| William “Billy” Moore, a former death row inmate who was once hours away from execution, shared his experiences and insights with students at Suffolk Law on March 11.
It was 1974 when a young Moore pleaded guilty to the murder of 77-year-old Fredger Stapleton, a friend’s uncle who Moore shot during an attempted home robbery. Moore experienced a religious conversion before his sentencing, and went on to minister in prison, corresponding with hundreds of people outside of prison.
Moore first faced electrocution in a Georgia penitentiary in 1984. Seven hours prior to his scheduled execution, however, the U.S. Supreme Court granted him a stay.
“‘Take those chains off of him,’” Moore remembered a guard saying at the time. “‘Your old cell is still open. And we’ll get you the next time.’”
By the late 1980s, Moore’s case had gone through multiple appeals, reached the U.S. Supreme Court, and been remanded to the 11th U.S. Circuit Court of Appeals. His case grabbed national headlines and came to symbolize the battle over capital punishment.
In 1990, he was given a new execution date of August 21. The day prior to his scheduled execution, the Supreme Court granted a 30-day stay, and the Georgia Board of Pardons and Paroles was left to decide Moore’s fate.
By this time, public support had rallied around Moore, with the victim’s family organizing a bus trip to the Parole Board hearings to urge commutation of his sentence.
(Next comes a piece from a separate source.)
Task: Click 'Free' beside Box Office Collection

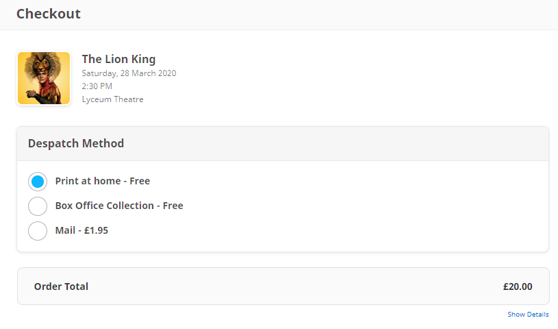Action: pyautogui.click(x=173, y=206)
But it might have been the voice of Mother Teresa calling from India, Moore said, that weighed most on the minds of the parole board members.
“‘You need to do what Jesus would do,’” Moore recalled her saying.
All five parole board members voted to commute Moore’s death sentence to life in prison. Thirteen months later, a 39-year-old Moore was paroled on November 8, 1991.
Asked by a Suffolk Law student about the ongoing battle over capital punishment, Moore said that too many people still view it as a remedy for crime.
“I don’t think that it will ever be resolved,” he said.